Task to carry out: Could you find each line of the data below that contains the word "settings" and copy those lines?

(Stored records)
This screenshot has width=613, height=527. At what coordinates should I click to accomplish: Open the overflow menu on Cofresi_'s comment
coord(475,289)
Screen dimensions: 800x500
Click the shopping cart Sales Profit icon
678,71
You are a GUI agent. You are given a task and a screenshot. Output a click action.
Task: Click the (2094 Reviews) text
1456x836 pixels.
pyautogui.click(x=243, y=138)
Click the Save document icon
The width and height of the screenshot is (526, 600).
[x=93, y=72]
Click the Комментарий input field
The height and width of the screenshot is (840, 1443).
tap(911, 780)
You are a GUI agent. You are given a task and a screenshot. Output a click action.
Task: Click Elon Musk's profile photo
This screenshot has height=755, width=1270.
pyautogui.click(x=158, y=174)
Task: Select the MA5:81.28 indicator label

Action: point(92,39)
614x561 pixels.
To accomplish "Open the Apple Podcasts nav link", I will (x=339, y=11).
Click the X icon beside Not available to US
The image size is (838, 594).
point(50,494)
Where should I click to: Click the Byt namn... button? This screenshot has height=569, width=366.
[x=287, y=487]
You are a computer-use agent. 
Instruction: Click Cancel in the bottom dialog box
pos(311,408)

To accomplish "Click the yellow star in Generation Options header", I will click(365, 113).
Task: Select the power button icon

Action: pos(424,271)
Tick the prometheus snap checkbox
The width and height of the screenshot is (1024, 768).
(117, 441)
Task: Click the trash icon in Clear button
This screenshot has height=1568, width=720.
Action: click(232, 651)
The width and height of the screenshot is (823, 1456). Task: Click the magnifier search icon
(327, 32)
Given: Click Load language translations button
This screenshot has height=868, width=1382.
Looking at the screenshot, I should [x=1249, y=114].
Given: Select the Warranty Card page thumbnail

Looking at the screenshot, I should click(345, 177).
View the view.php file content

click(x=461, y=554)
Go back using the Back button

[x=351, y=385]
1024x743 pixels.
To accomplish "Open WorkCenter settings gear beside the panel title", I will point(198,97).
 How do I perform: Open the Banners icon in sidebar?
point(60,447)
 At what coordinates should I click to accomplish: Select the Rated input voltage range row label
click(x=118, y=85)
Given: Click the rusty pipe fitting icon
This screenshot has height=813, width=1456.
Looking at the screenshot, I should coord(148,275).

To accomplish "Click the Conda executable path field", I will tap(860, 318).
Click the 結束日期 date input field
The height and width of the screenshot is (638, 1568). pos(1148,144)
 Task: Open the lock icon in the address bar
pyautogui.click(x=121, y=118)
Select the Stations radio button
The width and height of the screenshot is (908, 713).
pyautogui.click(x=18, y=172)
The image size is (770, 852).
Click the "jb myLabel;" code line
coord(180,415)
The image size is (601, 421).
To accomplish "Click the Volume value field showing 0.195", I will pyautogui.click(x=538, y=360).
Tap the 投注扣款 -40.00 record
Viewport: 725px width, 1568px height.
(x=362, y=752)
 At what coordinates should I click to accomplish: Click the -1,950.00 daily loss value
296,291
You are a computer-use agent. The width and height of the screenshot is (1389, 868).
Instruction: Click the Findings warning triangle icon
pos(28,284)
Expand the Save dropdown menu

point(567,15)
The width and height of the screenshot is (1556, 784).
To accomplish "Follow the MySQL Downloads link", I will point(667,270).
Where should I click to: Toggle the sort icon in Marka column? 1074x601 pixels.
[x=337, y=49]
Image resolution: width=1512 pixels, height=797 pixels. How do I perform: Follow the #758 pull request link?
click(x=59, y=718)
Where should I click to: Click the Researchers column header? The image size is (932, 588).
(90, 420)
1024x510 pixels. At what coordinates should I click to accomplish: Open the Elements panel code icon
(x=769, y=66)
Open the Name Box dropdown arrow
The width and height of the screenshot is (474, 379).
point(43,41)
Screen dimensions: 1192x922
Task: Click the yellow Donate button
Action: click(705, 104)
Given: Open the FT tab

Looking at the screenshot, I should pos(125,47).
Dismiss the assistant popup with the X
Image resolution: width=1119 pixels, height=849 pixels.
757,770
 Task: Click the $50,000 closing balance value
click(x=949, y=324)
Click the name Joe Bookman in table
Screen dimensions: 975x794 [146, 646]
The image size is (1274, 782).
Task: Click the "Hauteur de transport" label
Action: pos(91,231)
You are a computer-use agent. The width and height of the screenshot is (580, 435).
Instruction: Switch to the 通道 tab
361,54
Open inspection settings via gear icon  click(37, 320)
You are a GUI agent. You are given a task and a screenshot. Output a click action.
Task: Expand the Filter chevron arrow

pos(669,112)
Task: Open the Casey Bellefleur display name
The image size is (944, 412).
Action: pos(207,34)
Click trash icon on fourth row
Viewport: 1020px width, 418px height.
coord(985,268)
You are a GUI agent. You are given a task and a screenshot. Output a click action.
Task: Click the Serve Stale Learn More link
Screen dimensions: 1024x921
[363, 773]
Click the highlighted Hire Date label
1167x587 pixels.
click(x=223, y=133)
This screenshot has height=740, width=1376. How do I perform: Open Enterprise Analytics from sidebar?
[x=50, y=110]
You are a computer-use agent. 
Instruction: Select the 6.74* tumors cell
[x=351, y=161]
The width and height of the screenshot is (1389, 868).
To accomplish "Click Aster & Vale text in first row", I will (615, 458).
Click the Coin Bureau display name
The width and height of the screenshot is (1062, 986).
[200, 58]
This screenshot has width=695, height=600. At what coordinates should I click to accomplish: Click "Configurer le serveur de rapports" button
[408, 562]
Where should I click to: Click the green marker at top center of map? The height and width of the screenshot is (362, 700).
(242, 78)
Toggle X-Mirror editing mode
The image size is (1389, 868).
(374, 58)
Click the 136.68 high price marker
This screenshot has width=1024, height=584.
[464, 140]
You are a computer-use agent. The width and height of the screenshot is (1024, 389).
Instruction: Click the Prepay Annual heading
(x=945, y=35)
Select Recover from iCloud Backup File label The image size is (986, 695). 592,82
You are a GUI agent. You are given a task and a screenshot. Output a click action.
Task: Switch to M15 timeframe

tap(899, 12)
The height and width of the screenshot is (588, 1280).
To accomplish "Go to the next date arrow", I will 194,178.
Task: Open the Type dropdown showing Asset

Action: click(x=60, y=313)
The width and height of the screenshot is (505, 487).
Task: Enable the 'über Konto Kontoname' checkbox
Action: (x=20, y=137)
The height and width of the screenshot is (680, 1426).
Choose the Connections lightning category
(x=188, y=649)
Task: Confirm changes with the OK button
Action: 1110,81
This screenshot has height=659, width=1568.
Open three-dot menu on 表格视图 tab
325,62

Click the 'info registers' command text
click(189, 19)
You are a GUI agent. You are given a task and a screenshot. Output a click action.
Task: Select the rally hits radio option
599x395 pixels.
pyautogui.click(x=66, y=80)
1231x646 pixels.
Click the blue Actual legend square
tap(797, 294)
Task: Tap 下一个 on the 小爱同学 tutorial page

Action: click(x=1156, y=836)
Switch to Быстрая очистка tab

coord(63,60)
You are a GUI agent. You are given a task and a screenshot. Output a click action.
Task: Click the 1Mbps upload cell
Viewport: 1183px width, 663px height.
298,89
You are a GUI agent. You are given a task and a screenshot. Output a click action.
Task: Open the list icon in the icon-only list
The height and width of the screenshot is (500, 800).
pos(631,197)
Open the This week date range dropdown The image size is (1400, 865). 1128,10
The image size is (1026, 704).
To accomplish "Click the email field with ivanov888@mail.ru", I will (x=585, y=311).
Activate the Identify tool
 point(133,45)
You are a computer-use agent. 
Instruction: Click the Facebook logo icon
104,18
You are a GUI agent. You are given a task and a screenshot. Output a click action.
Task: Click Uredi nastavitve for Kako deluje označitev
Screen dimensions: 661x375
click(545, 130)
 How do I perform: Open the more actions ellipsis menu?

Exercise answer:
To accomplish "Open WorkCenter settings gear beside the panel title", I will point(198,97).
Open inspection settings via gear icon  click(37, 320)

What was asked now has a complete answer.